Salut!
Je me rappelle, il y a quelques années, avoir lu dans un livre un passage où les mots et les images évoquées pouvaient avoir deux signification très différente. Il s'agit du Livres des choses perdues de John Connolly, un roman que j'avais adoré. L'enfant qui lisait ce livre (techniquement, le livre était destiné autant aux enfants qu'aux adultes) y voyait une scène où un enfant était dans une sale situation, mais sans comprendre ce qui se passait. Un adulte lisant le livre y comprenait que l'auteur y parlait d'une agression sexuelle.
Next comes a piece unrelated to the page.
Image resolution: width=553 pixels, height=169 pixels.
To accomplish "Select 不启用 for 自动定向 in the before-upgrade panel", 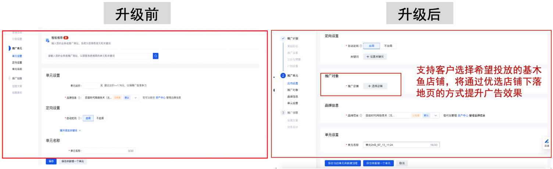I will click(100, 118).
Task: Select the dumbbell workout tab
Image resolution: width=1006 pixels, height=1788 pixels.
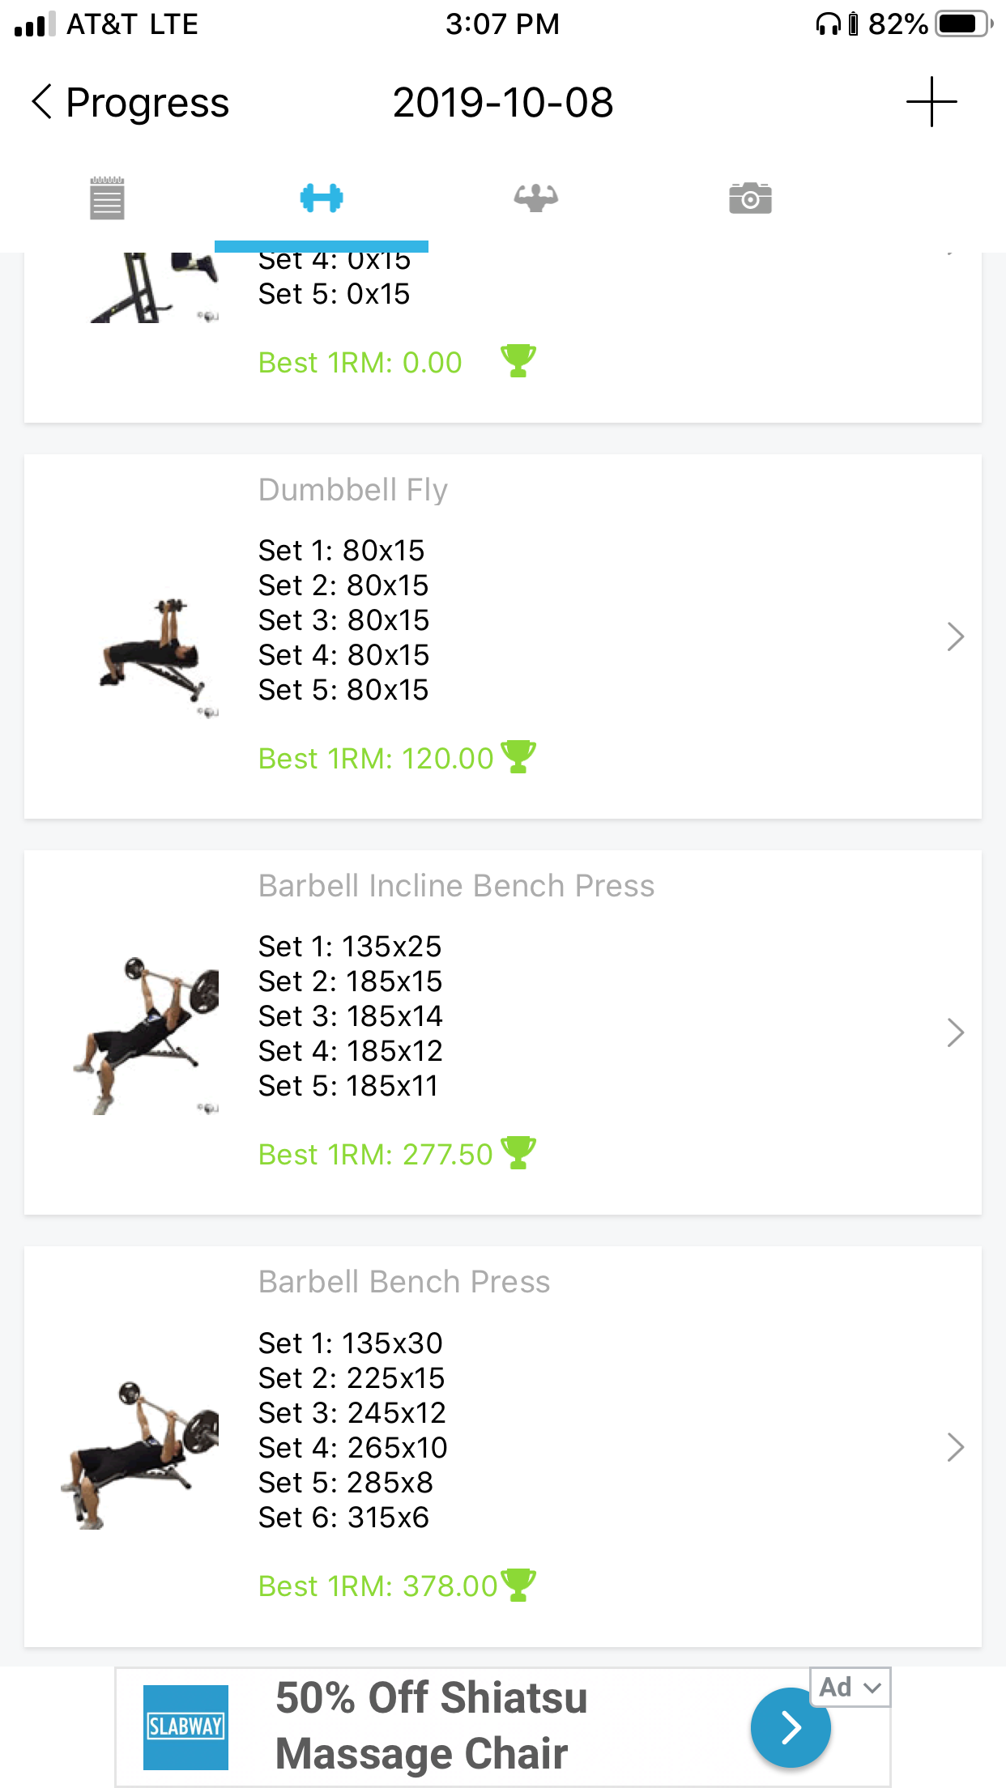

Les mots, la manière de les exprimer, tout avait été soigneusement choisi pour produire cette dualité: Même texte, deux niveaux de lecture complètement différents.
Certains textes pouvant être lus autant par les adultes que par les enfants ont souvent ce principe caché, comme des poupées russes. On cache une idée du texte dans un passage dont le sens peut être interprété différemment selon que l'on connaisse ou non la situation auquel on fait allusion. Les enfants ont moins de connaissances générales sur le monde dans lequel il évolue, il va rater des des références, des allusions, des messages. L'adulte, lui, les verra. L'enfant lit le texte qu'il a sous les yeux, sans comprendre les enjeux plus généraux qui l'entourent.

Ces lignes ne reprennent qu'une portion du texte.